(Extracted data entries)
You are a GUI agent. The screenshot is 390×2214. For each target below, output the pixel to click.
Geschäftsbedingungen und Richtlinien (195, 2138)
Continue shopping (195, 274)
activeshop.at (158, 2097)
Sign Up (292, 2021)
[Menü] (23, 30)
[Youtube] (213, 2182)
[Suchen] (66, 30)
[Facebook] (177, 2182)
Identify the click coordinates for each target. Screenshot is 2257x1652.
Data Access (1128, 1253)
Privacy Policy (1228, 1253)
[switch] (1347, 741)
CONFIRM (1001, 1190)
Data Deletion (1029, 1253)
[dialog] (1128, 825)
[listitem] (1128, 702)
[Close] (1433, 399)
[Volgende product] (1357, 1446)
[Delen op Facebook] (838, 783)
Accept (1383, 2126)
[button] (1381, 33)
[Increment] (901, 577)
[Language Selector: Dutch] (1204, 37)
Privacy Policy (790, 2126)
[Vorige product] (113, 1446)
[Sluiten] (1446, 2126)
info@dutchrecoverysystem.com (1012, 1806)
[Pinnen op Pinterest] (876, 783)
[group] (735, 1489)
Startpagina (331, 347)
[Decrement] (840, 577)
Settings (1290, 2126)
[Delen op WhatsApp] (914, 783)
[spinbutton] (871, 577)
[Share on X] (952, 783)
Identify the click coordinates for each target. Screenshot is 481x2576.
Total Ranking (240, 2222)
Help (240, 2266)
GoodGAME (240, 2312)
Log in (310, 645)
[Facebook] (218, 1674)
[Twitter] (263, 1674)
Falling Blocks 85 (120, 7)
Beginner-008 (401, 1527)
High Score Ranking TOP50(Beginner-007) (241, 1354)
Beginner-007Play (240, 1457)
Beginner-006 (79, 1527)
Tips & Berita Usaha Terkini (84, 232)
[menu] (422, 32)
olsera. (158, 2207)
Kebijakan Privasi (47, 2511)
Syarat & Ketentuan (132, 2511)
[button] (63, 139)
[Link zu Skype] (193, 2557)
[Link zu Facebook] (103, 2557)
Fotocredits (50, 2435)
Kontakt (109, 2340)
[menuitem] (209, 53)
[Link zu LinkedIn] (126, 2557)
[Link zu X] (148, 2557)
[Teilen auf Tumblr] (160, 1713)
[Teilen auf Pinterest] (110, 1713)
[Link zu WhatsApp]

Prompt
Say the number of lines in the entries that have the string "Teilen", and only that.

Output for this task
2